The result follows of a vote of clergy and laity on Sunday, which also voted against the moratorium.

Bishops at the Episcopal General Convention in California voted 99-45 with two abstentions for the statement, which read “God has called and may call” gays in committed lifelong relationships to serve as ministers.

Divisions over gay bishops began in 2003, when the openly gay Gene Robinson, of New Hampshire, was consecrated. His appointment caused deep rifts between liberals and traditionalists.

In the last three years, the Anglican Communion has been pushing the Episocopal Church to “restrain” the numbers of gay bishops in order to avoid a split in the Anglican church. No new gay bishops have been consecrated in this time.

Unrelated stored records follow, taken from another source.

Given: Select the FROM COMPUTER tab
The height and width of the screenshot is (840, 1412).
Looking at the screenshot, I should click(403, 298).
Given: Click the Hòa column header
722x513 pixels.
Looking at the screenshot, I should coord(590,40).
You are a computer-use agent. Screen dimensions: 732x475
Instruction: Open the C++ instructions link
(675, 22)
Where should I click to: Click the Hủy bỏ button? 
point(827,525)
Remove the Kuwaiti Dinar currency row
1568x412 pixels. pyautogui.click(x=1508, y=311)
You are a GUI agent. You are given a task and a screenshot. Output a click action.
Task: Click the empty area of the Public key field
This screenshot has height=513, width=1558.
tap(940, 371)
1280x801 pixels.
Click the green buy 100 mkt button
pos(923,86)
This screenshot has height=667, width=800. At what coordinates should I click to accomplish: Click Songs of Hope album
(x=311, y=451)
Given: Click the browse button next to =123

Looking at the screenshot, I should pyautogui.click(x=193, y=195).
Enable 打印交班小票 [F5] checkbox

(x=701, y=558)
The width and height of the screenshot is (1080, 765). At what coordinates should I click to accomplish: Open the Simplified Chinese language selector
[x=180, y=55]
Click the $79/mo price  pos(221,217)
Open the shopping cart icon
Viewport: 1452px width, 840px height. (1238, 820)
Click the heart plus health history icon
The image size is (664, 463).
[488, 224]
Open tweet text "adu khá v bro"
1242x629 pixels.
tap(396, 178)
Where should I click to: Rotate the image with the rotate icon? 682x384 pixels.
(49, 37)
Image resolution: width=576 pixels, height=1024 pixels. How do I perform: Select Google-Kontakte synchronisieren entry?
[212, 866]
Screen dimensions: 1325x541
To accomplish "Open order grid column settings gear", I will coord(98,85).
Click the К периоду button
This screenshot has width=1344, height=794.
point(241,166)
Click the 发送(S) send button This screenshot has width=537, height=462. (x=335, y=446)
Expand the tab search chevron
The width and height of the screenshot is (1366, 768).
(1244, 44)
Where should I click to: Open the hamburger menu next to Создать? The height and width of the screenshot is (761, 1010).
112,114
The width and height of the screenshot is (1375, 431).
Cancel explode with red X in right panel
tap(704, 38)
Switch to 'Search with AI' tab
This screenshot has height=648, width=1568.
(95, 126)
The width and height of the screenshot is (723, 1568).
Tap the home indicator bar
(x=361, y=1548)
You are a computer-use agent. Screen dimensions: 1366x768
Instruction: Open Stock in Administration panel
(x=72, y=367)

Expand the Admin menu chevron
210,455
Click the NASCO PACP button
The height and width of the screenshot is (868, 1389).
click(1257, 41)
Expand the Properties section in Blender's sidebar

The Episocopal Church will only ordain gay and lesbian bishops in committed relationships, rather than those who are single.

The latest vote is likely to lead to a full split.

Archbishop of Canterbury Rowan Williams, who is the church’s spiritual leader, said yesterday he was disappointed at the move to allow gay bishops.

Addressing the General Synod of the Church of England meeting in York, Williams said: “I regret the fact that there is no will to observe the moratorium in such a significant part of the Church in North America.”

The move has been welcomed by Episcopal gay group Integrity.

Integrity president Susan Russell said in a statement: “While concurrence on the amended resolution by the House of Deputies is necessary before it is officially adopted by the church as a whole, there is no question that today’s vote in the House of Bishops was an historic move forward and a great day for all who support the full inclusion of all the baptised in the Body of Christ.”